A) Ser5 K130R was expressed with glycoGag in the indicated ER-phagy receptor-knockout (KO) cells, and their expression was determined by WB. B) K130R was expressed with glycoGag in HEK293T cells in the presence of small interfering RNA (siRNA) #1 and #2 that specifically silence RETREG2. Ser5 and glycoGag expression were determined by WB. C) K130R was expressed with glycoGag in HEK293T RETREG1 (R1)-KO cells in the presence of indicated ectopic ER-phagy receptors, and their expression was determined by WB. D) Ser5, mSer5, K130R, and K131R with a FLAG-tag were expressed with glycoGag-HA in HEK293T WT or R1-KO cells. Protein expression was analyzed by WB. E) Nef-HA and glycoGag-HA were expressed alone or with Ser5-FLAG in HEK293T cells. Alternatively, glycoGag-HA was expressed mSer5-FLAG in HEK293T cells. Proteins were pulled down by anti-FLAG or anti-HA beads. The endogenous RETREG1 in these samples was detected by WB using a specific antibody. Protein expression in (A), (C), and (D) was quantified and presented. Error bars represent SEMs calculated from two or three experiments. n = 2 (C) or n = 3 (A) (D); One-way ANOVA test: ns, not significant; *p < 0.05, **p < 0.01, ***p < 0.001. Unless indicated, all experiments were repeated three times, and representative experiments are shown.
Fig 8.
RETREG1 is required for MLV antagonism of Ser5.
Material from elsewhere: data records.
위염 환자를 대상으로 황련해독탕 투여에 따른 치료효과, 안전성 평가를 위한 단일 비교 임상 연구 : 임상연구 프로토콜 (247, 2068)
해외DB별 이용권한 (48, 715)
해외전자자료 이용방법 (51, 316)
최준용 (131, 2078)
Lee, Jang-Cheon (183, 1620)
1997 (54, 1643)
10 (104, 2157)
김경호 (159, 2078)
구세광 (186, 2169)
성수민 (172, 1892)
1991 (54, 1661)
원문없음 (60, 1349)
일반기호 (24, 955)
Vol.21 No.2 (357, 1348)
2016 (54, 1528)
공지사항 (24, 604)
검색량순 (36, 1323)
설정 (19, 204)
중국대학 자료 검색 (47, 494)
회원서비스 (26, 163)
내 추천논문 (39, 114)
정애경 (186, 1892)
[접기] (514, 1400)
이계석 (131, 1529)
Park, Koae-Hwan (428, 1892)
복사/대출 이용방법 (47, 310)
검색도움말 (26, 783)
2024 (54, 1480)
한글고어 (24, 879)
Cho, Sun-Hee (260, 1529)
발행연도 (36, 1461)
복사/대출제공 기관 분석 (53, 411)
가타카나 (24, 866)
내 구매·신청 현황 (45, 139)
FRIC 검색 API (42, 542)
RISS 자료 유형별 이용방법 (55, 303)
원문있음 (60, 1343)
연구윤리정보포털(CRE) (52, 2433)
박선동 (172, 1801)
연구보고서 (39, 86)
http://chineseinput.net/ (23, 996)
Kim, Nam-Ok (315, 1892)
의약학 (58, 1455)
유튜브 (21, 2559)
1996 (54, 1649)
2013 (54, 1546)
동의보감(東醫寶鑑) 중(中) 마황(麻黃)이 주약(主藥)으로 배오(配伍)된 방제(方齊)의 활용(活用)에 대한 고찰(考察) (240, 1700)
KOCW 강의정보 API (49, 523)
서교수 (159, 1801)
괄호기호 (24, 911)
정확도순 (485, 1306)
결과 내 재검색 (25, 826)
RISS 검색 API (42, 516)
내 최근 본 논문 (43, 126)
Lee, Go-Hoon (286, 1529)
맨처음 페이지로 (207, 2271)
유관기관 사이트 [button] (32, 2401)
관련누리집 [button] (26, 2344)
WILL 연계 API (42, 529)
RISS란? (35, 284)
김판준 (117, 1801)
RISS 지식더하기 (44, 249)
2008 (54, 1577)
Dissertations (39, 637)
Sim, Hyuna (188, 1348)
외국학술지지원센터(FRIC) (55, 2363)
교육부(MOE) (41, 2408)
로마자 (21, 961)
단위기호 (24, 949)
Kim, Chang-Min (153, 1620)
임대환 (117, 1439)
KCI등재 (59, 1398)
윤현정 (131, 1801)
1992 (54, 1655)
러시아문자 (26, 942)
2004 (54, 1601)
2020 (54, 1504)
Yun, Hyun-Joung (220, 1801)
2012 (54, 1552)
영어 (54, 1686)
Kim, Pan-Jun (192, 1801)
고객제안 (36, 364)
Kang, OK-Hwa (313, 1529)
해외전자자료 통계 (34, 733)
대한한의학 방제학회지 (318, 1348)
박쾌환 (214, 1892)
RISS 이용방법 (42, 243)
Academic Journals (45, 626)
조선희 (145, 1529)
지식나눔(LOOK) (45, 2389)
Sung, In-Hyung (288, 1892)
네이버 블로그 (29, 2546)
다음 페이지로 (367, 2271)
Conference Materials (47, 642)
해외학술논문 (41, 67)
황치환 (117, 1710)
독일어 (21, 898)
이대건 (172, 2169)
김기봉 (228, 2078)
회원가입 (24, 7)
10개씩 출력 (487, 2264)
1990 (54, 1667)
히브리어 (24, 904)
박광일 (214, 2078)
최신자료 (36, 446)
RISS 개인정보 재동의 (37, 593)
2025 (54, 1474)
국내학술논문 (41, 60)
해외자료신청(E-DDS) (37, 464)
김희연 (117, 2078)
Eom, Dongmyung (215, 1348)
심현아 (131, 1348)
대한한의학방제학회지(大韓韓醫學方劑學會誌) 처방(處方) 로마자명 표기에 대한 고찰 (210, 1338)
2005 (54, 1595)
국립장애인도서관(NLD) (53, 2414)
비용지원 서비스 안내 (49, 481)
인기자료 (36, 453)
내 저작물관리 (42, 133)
A) NIH3T3 cells were transfected with 40 nM siRNAs, and after 12 hrs, these cells were transfected with 200 ng Ser5 expression vector. These cells were infected with MLV, and 6 hrs later, protein expression was determined by WB 24 hrs post-infection. B) HEK293T WT and RETREG1-KO cells were transfected with 1 μg pNL-∆E∆N vector, 500 ng pNLnΔBS, 50 ng pCMV6-Ser5, and 3 μg pcDNA3.1-Nef or pcDNA3.1-glycoMA. Viral infectivity was analyzed in TZM-bI cells and presented as before. Ser5 expression in (A) was quantified and presented as relative values. Error bars represent SEMs calculated from two or three experiments. n = 3 (A) or n = 6 (B); One-way ANOVA test: ns, not significant; *p < 0.05, **p < 0.01, ***p < 0.001. Unless indicated, all experiments were repeated three times, and representative experiments are shown.
Fig 9.
MLV glycoGag targets Ser5 to micro-ER-phagy for degradation.
A) Ser5 and K130R were expressed with Nef or glycoMA in HEK293T WT and indicated knockout cells that do not express ATG3, ATG5, ATG7, BECN1, SQSTM1/p62, or PIK3C3. Protein expression was analyzed by WB. B) Ser5 and K130R were expressed with Nef or glycoMA in HEK293T cells and treated with 10 mM 3-MA, 20 μM Ly, or 100 nM Baf-A1. Protein expression was analyzed by WB. C) A proposed model for MLV glycoGag downregulation of Ser5. GlycoGag is expressed as a type II integral membrane protein in the ER, where it interacts with Ser5. This interaction leads to the recruitment of RETREG1, resulting in Ser5 degradation via micro-ER-phagy (1). If Ser5 is not cleared within the ER, it proceeds to the Golgi apparatus and is subsequently delivered to the cell surface after undergoing polyubiquitination. Throughout this process, glycoGag is also recruited to the cell surface by Ser5. At the cell surface, both glycoGag and HIV-1 Nef can internalize Ser5 through early endosomes (EE) and late endosomes (LE), culminating in degradation within endolysosomes (2). Ser5 expression in (B) was quantified and presented. Error bars represent SEMs calculated from three experiments. n = 3 (B); One-way ANOVA test: ns, not significant; *p < 0.05, **p < 0.01, ***p < 0.001. Unless indicated, all experiments were repeated three times, and representative experiments are shown.